• **BRANO DA LEGGERE**:
SIRACUSA – Continua l’attività di contrasto alla pesca illegale da parte della Guardia Costiera, operante sia in mare che a terra, nell’area di competenza del Compartimento Marittimo di Siracusa, con particolare attenzione all’Area Marina Protetta del Plemmirio.
All’alba di sabato 2 novembre, grazie a una segnalazione dei volontari di Sea Shepherd Italia, il personale della Guardia Costiera a bordo del battello GC B149 ha intercettato un pescatore ricreativo su un natante nella zona “B” della riserva marina del Plemmirio. Dopo aver effettuato i dovuti controlli, il pescatore è stato deferito all’autorità giudiziaria per pesca illegale in zona protetta e multato con una sanzione amministrativa di 1.000 euro. Sono stati inoltre sequestrati circa 500 metri di rete da posta e un verricello salparete, attrezzature non ammesse per la pesca ricreativa secondo le normative nazionali e unionali vigenti.
Si ricorda a tutti di rispettare le regolamentazioni delle diverse aree della riserva del Plemmirio. Le violazioni all’interno dell’Area Marina Protetta sono perseguibili penalmente, e in collaborazione con il Consorzio Plemmirio e Sea Shepherd Italia, i controlli saranno intensificati per proteggere l’ecosistema marino.
Queste misure mirano a preservare l’integrità dell’ambiente marino e a scoraggiare comportamenti illegali che potrebbero danneggiarlo.

• **DETTAGLI DEL COMPITO**: Ricopia parola per parola il brano sulla pesca illegale al Plemmirio, tutto da "Si ricorda a" fino a "proteggere l’ecosistema marino.".

Dati salvati:
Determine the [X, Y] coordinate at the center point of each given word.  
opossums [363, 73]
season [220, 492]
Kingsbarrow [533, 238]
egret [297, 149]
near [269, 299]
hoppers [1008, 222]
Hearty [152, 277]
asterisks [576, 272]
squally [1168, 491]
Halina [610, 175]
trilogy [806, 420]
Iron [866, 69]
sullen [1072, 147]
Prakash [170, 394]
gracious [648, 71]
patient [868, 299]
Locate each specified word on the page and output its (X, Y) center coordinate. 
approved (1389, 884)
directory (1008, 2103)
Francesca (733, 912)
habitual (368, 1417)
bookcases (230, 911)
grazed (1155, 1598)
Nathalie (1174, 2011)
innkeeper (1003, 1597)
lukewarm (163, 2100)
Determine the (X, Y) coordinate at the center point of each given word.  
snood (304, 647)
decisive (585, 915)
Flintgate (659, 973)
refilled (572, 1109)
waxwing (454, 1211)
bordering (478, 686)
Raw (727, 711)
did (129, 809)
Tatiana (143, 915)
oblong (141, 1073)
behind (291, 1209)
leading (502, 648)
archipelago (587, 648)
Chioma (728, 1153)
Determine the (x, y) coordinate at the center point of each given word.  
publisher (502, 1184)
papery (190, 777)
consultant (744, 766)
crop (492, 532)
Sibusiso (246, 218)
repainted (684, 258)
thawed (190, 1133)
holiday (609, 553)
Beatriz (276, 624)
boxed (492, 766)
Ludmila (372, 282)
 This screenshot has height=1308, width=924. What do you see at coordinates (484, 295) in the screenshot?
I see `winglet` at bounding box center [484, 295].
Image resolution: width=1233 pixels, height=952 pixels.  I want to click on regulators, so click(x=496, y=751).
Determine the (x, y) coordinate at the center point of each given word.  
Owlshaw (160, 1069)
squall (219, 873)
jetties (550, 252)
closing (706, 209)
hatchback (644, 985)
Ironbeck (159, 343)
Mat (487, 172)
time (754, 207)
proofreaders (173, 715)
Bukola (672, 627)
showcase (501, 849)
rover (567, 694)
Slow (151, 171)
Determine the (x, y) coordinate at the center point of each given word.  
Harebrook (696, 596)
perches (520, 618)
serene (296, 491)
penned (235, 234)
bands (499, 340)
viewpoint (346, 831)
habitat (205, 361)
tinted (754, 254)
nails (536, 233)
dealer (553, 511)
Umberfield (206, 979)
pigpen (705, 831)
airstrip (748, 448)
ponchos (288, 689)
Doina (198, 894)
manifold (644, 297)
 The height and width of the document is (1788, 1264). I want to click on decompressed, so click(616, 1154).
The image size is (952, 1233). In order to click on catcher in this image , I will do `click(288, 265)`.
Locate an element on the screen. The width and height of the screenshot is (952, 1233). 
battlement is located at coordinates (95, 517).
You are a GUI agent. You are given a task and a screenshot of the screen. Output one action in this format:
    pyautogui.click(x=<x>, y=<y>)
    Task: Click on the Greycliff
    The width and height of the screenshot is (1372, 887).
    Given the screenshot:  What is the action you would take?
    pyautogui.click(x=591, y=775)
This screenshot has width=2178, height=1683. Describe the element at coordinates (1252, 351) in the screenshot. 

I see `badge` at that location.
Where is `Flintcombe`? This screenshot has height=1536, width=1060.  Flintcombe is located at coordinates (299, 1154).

• **LA RISPOSTA**:
Si ricorda a tutti di rispettare le regolamentazioni delle diverse aree della riserva del Plemmirio. Le violazioni all’interno dell’Area Marina Protetta sono perseguibili penalmente, e in collaborazione con il Consorzio Plemmirio e Sea Shepherd Italia, i controlli saranno intensificati per proteggere l’ecosistema marino.